UPS A300 Crashes Short of Birmingham Runway

No distress call prior to impact with ground.

A UPS Airbus A300-600F crashed into a grassy rise about a half mile short of the runway at Birmingham Shuttlesworth International Airport (BHM) early Wednesday morning, killing both pilots and leaving a fiery debris path stretching nearly 1,000 feet.

There was no distress call from the crew of the cargo plane prior to the crash, according to National Transportation Safety Board member Robert Sumwalt. The A300 was on approach to Runway 18 in the predawn darkness when it undershot the airport, impacting trees first and then a slight rise of an open grass field more or less on an extended centerline to the runway.A number of witnesses on the ground reported seeing the A300 on fire before the crash, reports that will likely prompt investigators to look into the possibility that a fire in the cargo hold was to blame in the crash. .
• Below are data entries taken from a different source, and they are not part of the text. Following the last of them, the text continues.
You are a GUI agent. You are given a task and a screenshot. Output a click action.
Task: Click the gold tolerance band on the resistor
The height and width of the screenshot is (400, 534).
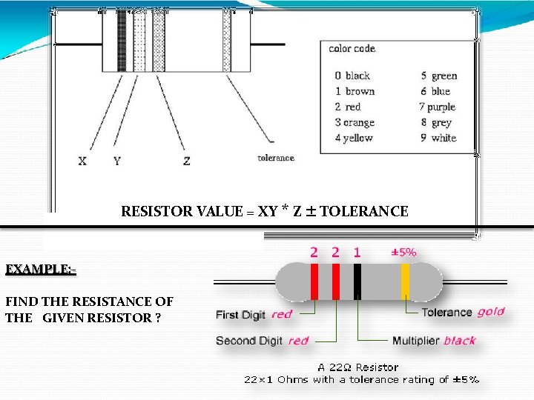405,281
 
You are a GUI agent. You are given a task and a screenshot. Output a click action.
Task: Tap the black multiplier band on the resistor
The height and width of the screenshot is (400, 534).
357,281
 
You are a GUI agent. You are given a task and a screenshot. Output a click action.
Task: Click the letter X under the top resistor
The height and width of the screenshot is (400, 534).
82,161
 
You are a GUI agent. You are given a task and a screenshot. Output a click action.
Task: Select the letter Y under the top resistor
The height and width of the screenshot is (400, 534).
116,161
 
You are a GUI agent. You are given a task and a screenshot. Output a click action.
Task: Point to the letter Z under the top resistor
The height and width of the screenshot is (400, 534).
186,161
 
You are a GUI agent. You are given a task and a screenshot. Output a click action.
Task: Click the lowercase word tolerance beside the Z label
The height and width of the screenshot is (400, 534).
276,158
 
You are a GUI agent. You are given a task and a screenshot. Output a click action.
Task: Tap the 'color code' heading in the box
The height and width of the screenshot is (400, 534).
352,49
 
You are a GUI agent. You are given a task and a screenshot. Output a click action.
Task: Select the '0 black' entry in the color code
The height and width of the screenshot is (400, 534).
352,76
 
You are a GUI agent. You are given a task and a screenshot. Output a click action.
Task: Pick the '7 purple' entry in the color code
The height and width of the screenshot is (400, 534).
438,107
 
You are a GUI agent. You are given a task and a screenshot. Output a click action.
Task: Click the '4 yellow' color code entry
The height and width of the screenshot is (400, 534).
354,138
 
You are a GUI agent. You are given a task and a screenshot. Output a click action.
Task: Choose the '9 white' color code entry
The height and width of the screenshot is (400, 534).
438,138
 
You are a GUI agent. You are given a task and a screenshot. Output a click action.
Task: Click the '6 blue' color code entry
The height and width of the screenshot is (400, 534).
435,91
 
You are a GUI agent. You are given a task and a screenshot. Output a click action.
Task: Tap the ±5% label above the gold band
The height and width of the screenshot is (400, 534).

The crew of UPS Flight 1354 was executing a non-precision approach to Runway 18 with a four-light PAPI installation available for vertical guidance. Birmingham’s longer, 12,000-foot Runway 6/24 that UPS jets normally use was closed for overnight construction. Runway 18/36 is 7,100 feet long.
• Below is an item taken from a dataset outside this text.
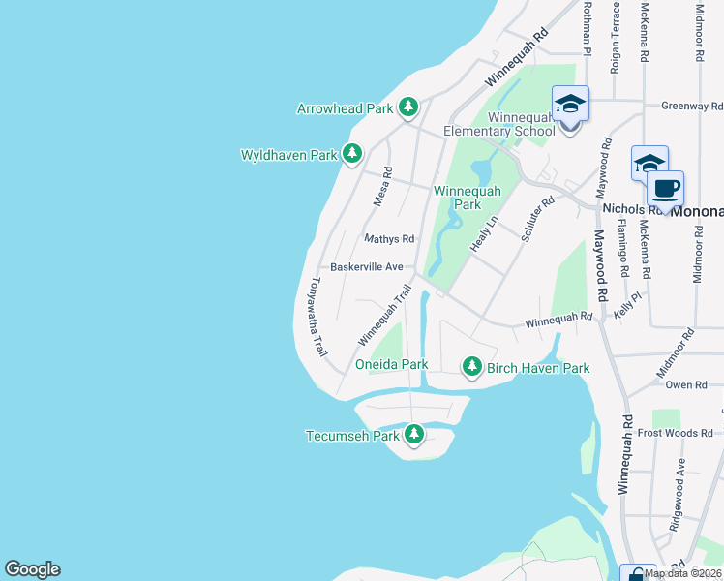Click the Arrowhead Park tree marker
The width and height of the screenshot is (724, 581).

The Airbus crew had flown 45 minutes from UPS’s main hub in Louisville, Kentucky, to the Alabama airport. Weather at the time of the crash was reported as wind 340 degrees at 4 knots, 10 miles visibility, few clouds at 1,100 feet, broken clouds at 3,500 feet and an overcast layer at 7,500 feet.
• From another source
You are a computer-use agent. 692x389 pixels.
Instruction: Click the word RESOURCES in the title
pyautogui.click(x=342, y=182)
NTSB investigators were working to recover the 10-year-old A300’s cockpit voice recorder and flight data recorder, which should yield further clues about what happened in the flight’s final moments. Sumwalt said the NTSB will also be looking at the flight manifest to determine if the A300 carried any hazardous cargo that might have played a role in the crash. A UPS Boeing 747 crash in the United Arab Emirates in 2010 killed both pilots after a fire traced to lithium batteries broke out in the cargo hold.